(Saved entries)
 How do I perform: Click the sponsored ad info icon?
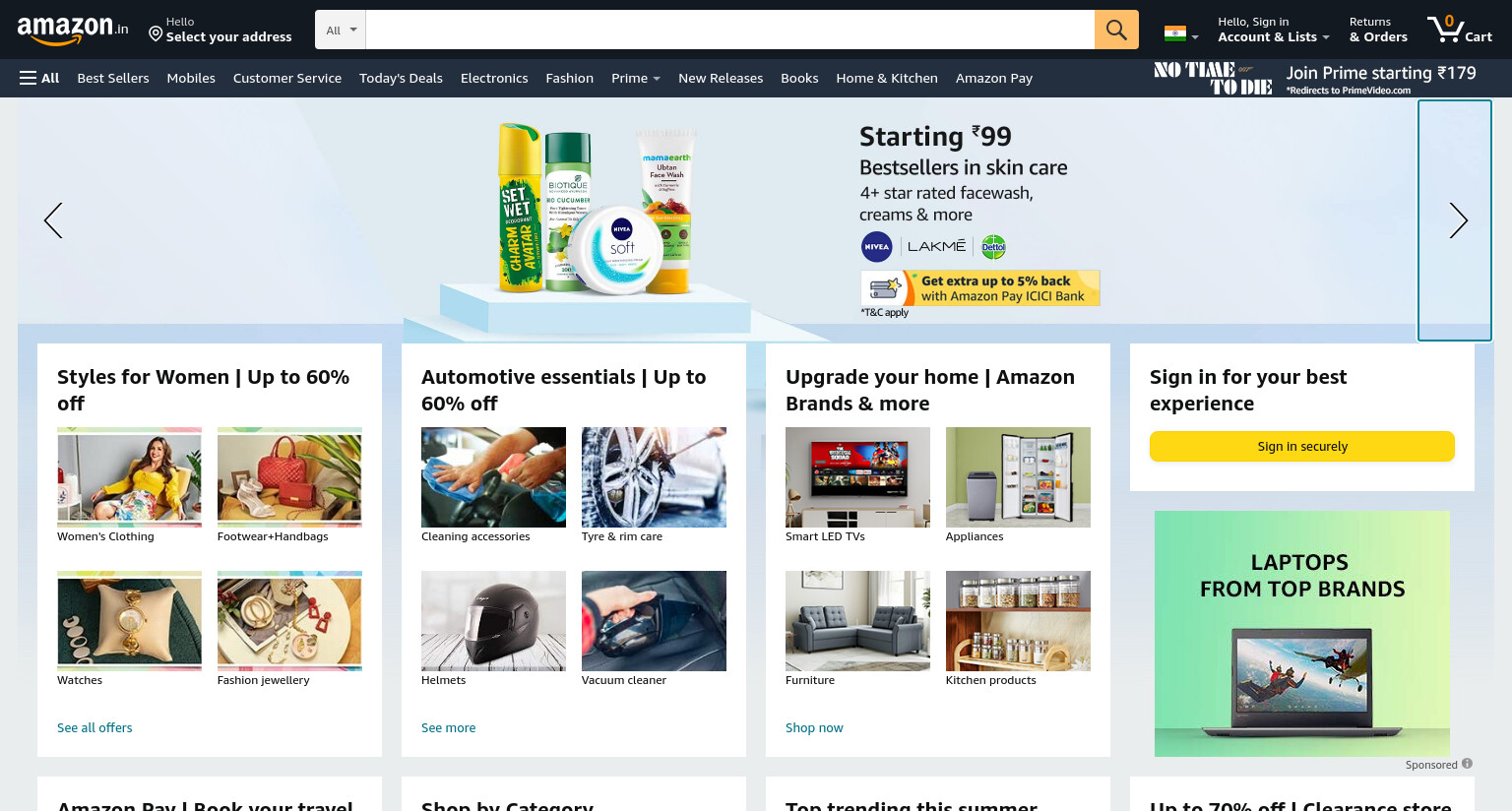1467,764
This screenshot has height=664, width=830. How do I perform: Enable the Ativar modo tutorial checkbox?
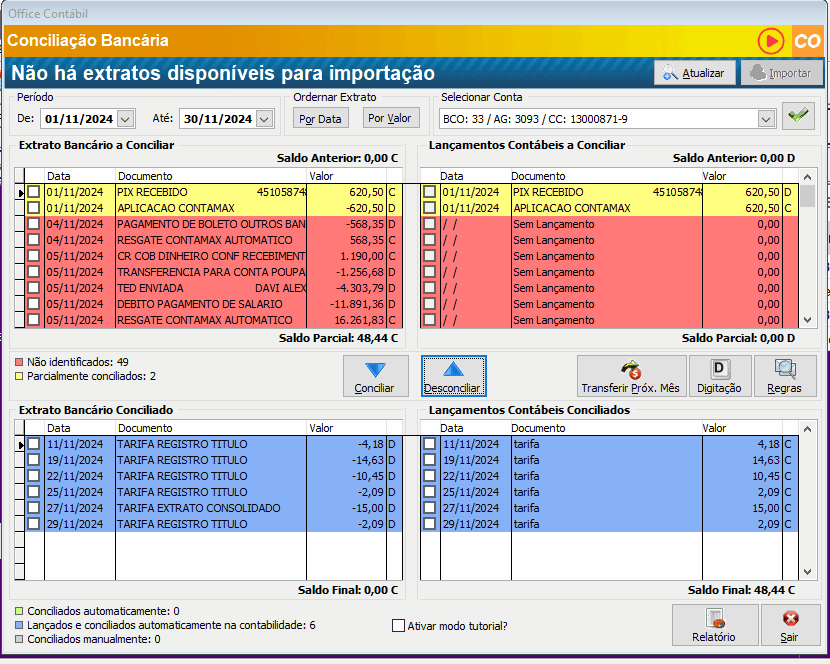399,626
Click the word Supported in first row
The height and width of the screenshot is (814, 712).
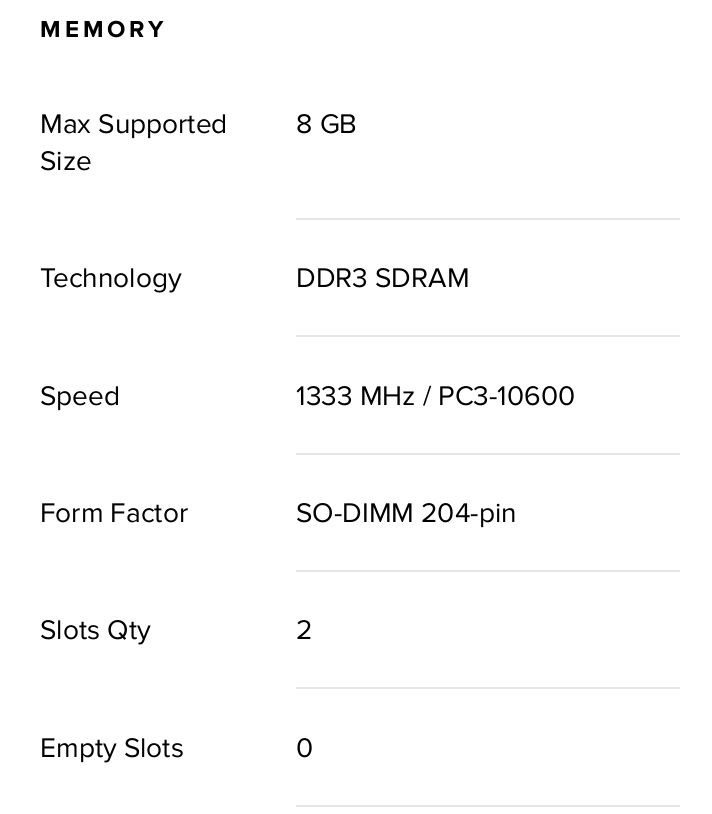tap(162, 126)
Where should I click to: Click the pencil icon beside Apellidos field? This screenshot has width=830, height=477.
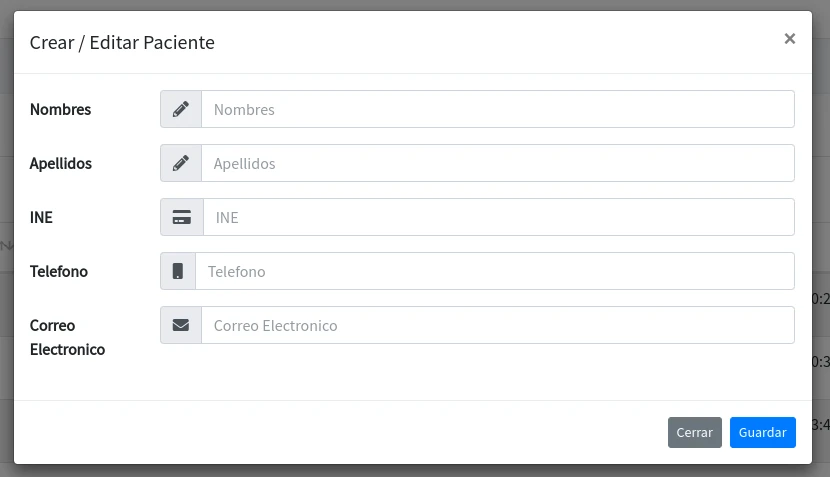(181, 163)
==
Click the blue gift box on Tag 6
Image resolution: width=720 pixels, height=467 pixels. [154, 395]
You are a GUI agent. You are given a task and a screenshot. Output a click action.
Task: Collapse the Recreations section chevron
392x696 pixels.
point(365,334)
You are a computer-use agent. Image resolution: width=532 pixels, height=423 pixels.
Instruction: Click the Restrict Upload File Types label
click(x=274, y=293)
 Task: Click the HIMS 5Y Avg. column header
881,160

**EXERCISE INSTRUCTIONS**
In the data shown above, how many lines hold the string "agent"? The answer is the number alone.

**RESULT FOR THIS TASK**
2